To conclude, amyloid is present in some Egyptian patients with RA. The prevalence of amyloid is about 7% and increases to 26% in a selected group of patients with a combination of a long disease duration and a moderate to low number of RBC. In our opinion this selected group represents those patients particularly at risk of having amyloid. Comorbidity in the form of concurrent bronchopulmonary disease may be an additional risk factor to look for. Quantification of amyloid A protein concentration is a highly specific method for amyloid detection in fat tissue and the combination of this method with the Congo red method makes it more objective and convenient to detect small amounts of amyloid. The amount of amyloid in this screening group is low, and the renal function (that is, serum creatinine and urine protein) seems not to be affected by the amyloidosis.
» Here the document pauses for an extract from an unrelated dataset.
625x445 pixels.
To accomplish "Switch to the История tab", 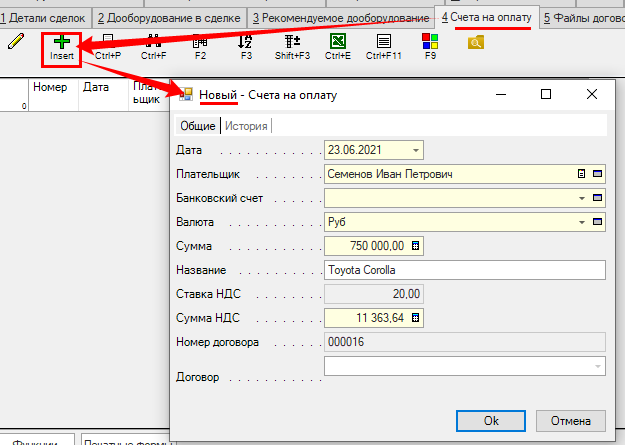I will click(x=246, y=126).
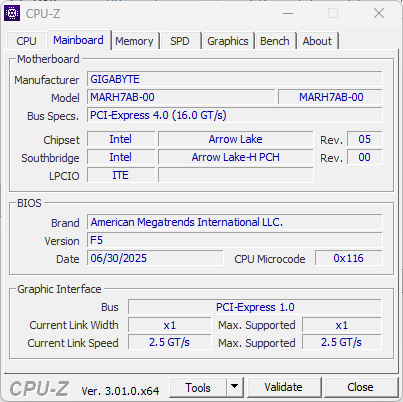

Although the number of amyloid patients is too small to draw firm conclusions, and the results should therefore be interpreted with caution, it seems that constipation, a small number of swollen joints, a low acute phase response (that is, low SAA levels), and a small number of red blood cells are prominent features of these Egyptian patients. Follow up studies are needed to investigate whether this “silent” amyloidosis will eventually develop into clinically significant amyloidosis.
Acknowledgments
We thank Mrs E El-Sharkawoy for her kind assistance during the first phase of this study. This study was supported by the Nuffic (the Netherlands Organisation for International Cooperation in Higher Education).